Task directions
Set down every entry exactly as given. Pictures are to be left out.

(Collected data entries)
+ + +
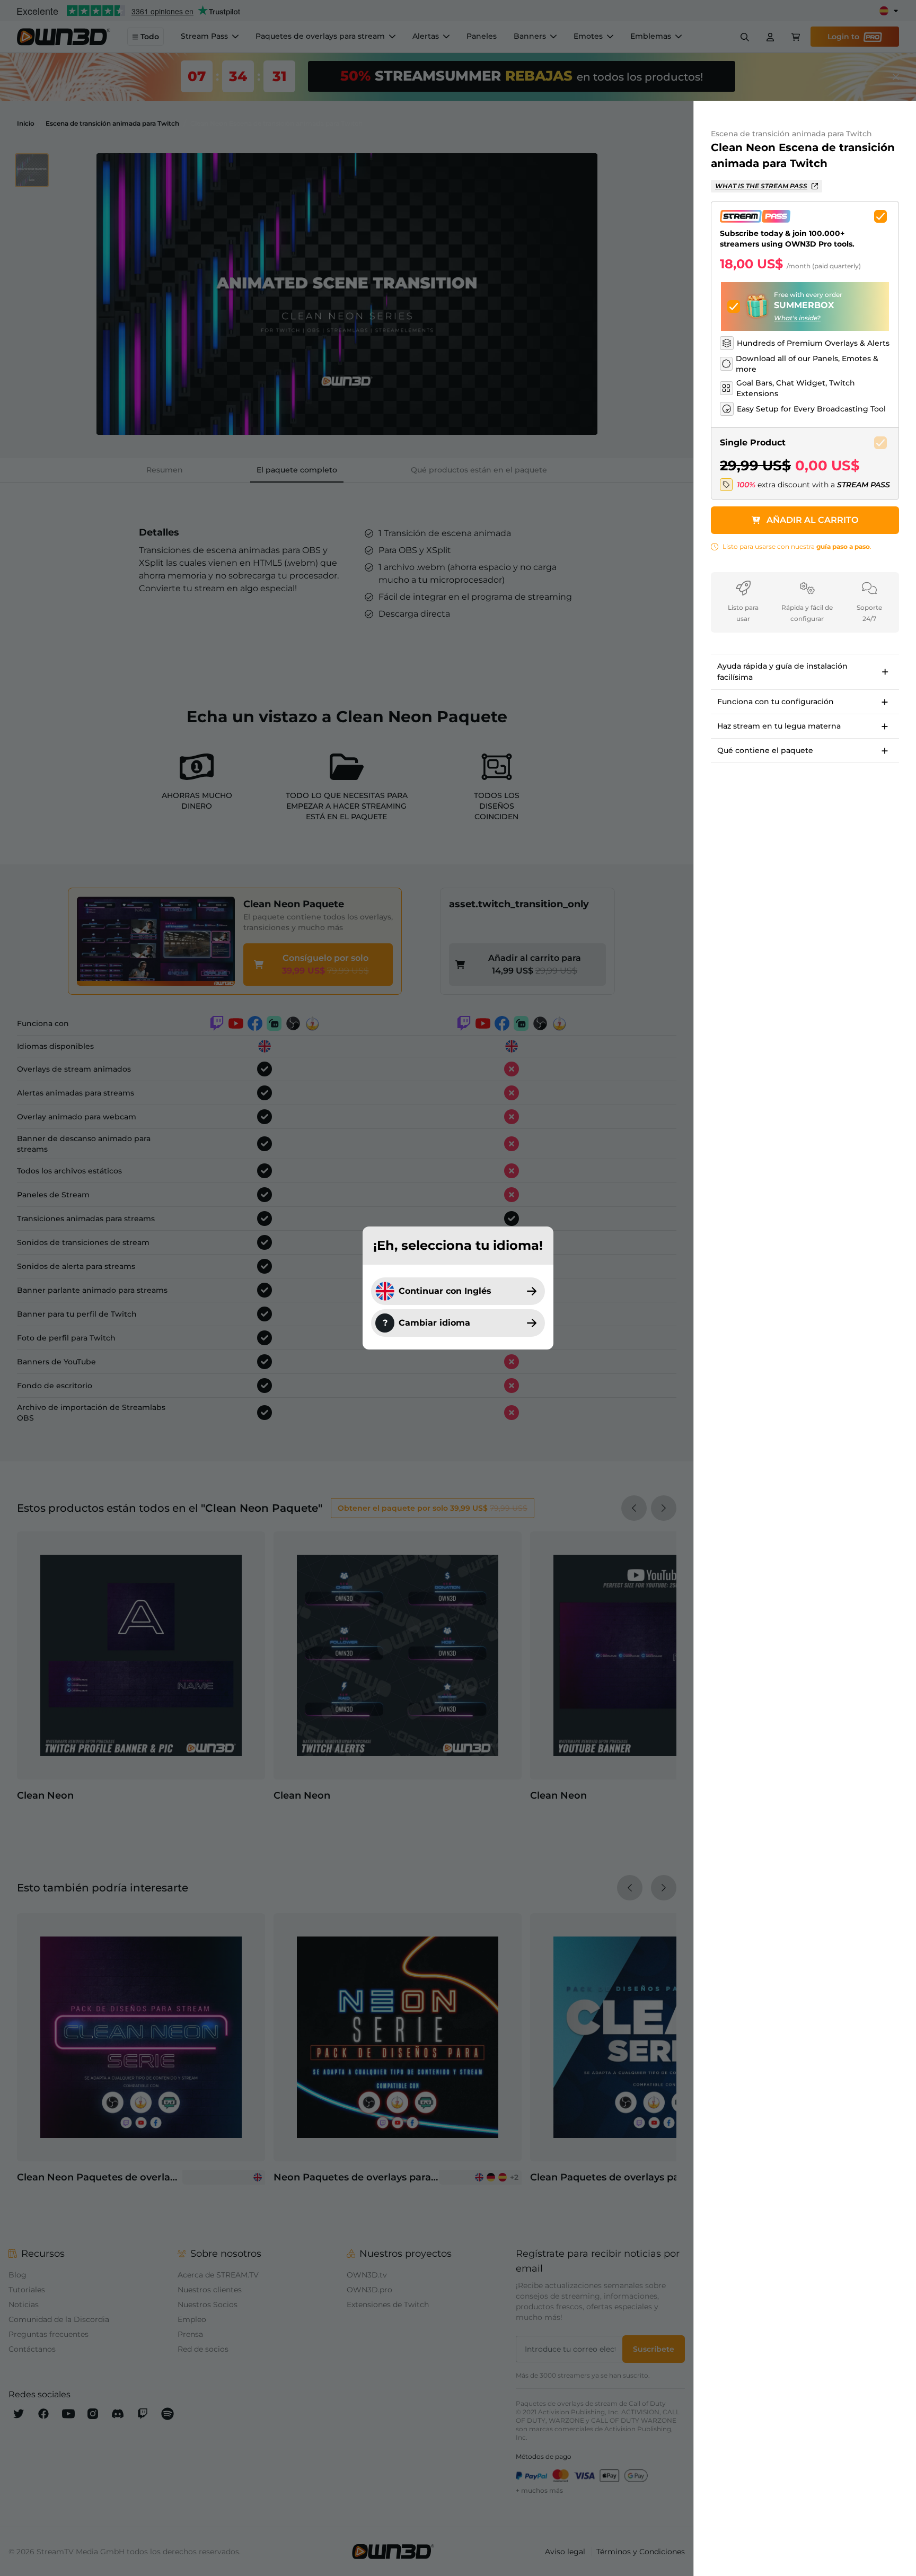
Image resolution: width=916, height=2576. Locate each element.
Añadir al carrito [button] (812, 520)
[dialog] (458, 1288)
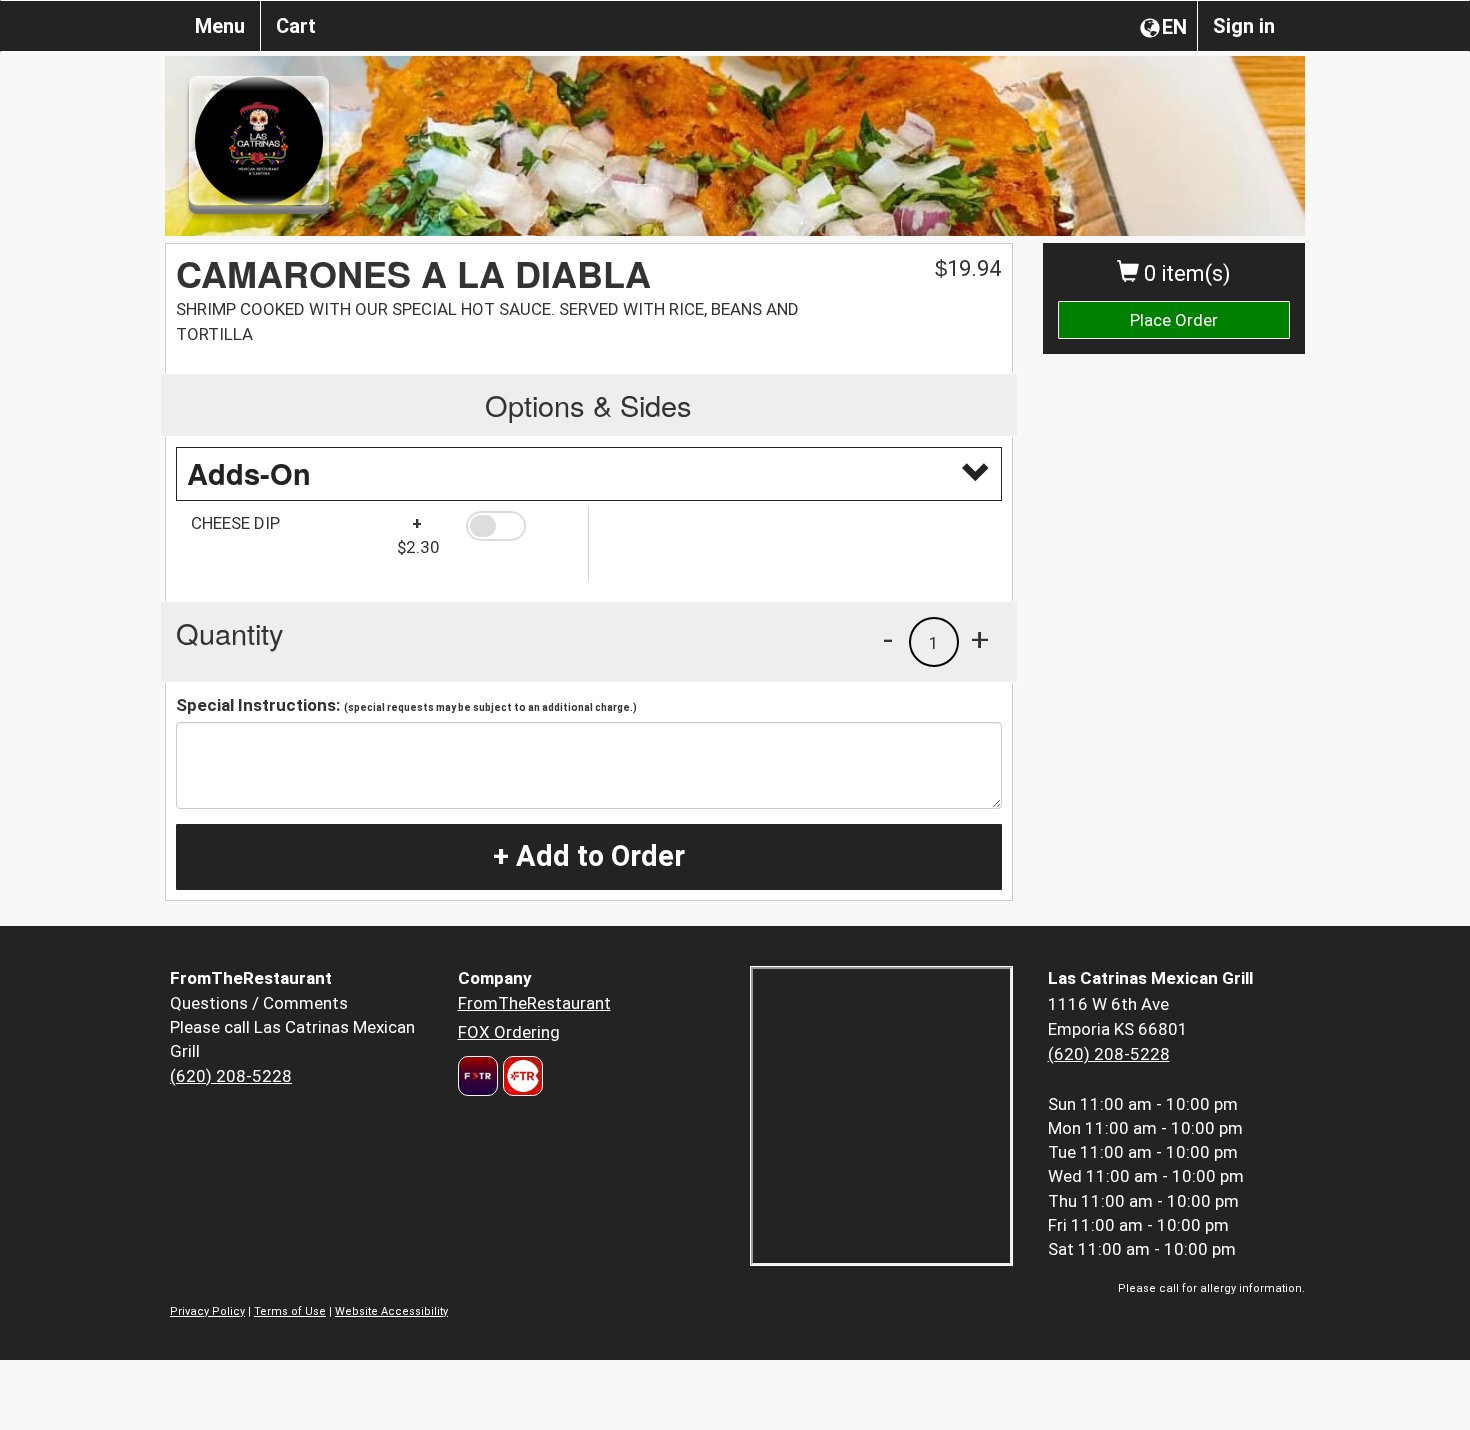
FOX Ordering (509, 1032)
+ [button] (980, 639)
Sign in (1244, 26)
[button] (519, 526)
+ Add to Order (589, 856)
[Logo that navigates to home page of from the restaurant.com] (478, 1076)
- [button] (888, 639)
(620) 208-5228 (231, 1076)
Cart (296, 26)
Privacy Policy (207, 1311)
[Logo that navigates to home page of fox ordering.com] (520, 1076)
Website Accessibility (391, 1311)
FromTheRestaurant (534, 1003)
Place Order (1174, 320)
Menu (220, 26)
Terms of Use (290, 1311)
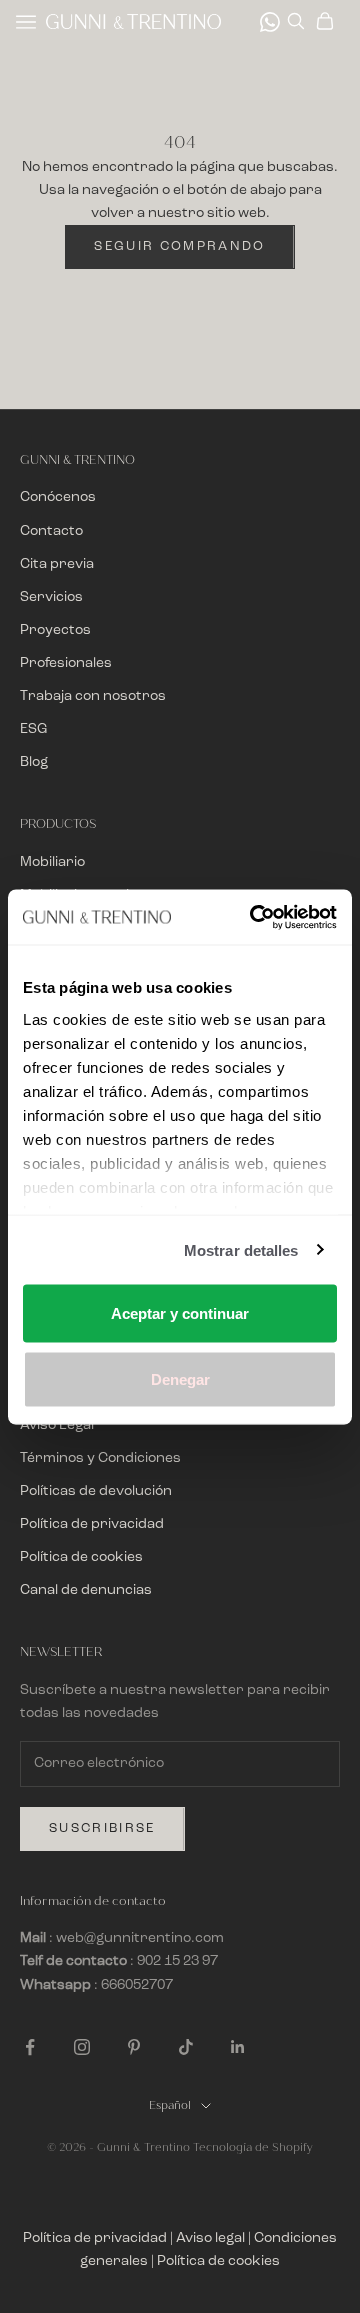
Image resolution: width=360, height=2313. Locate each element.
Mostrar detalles (241, 1249)
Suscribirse (102, 1828)
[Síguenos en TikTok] (186, 2047)
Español (170, 2105)
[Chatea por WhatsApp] (270, 22)
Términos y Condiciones (100, 1458)
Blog (34, 762)
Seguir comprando (179, 246)
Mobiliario (52, 862)
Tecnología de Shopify (253, 2147)
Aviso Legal (57, 1425)
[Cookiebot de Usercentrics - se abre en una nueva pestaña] (254, 917)
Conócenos (58, 497)
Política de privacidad (92, 1524)
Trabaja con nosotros (93, 696)
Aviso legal (210, 2238)
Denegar (180, 1378)
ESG (33, 729)
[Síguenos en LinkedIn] (238, 2047)
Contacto (51, 531)
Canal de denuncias (86, 1590)
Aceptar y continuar (180, 1313)
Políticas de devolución (96, 1491)
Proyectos (55, 630)
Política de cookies (81, 1557)
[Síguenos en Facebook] (30, 2047)
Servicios (51, 597)
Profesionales (66, 663)
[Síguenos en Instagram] (82, 2047)
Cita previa (57, 564)
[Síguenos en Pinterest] (134, 2047)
+ + +
Answer section
Image resolution: width=916, height=2576. Locate each element.
Añadir al carrito [button] (812, 520)
[dialog] (458, 1288)
FOX Ordering (509, 1032)
+ [button] (980, 639)
Sign in (1244, 26)
[button] (519, 526)
+ Add to Order (589, 856)
[Logo that navigates to home page of from the restaurant.com] (478, 1076)
- [button] (888, 639)
(620) 208-5228 (231, 1076)
Cart (296, 26)
Privacy Policy (207, 1311)
[Logo that navigates to home page of fox ordering.com] (520, 1076)
Website Accessibility (391, 1311)
FromTheRestaurant (534, 1003)
Place Order (1174, 320)
Menu (220, 26)
Terms of Use (290, 1311)
Image resolution: width=360, height=2313. Locate each element.
Mostrar detalles (241, 1249)
Suscribirse (102, 1828)
[Síguenos en TikTok] (186, 2047)
Español (170, 2105)
[Chatea por WhatsApp] (270, 22)
Términos y Condiciones (100, 1458)
Blog (34, 762)
Seguir comprando (179, 246)
Mobiliario (52, 862)
Tecnología de Shopify (253, 2147)
Aviso Legal (57, 1425)
[Cookiebot de Usercentrics - se abre en una nueva pestaña] (254, 917)
Conócenos (58, 497)
Política de privacidad (92, 1524)
Trabaja con nosotros (93, 696)
Aviso legal (210, 2238)
Denegar (180, 1378)
ESG (33, 729)
[Síguenos en LinkedIn] (238, 2047)
Contacto (51, 531)
Canal de denuncias (86, 1590)
Aceptar y continuar (180, 1313)
Políticas de devolución (96, 1491)
Proyectos (55, 630)
Política de cookies (81, 1557)
[Síguenos en Facebook] (30, 2047)
Servicios (51, 597)
Profesionales (66, 663)
[Síguenos en Instagram] (82, 2047)
Cita previa (57, 564)
[Síguenos en Pinterest] (134, 2047)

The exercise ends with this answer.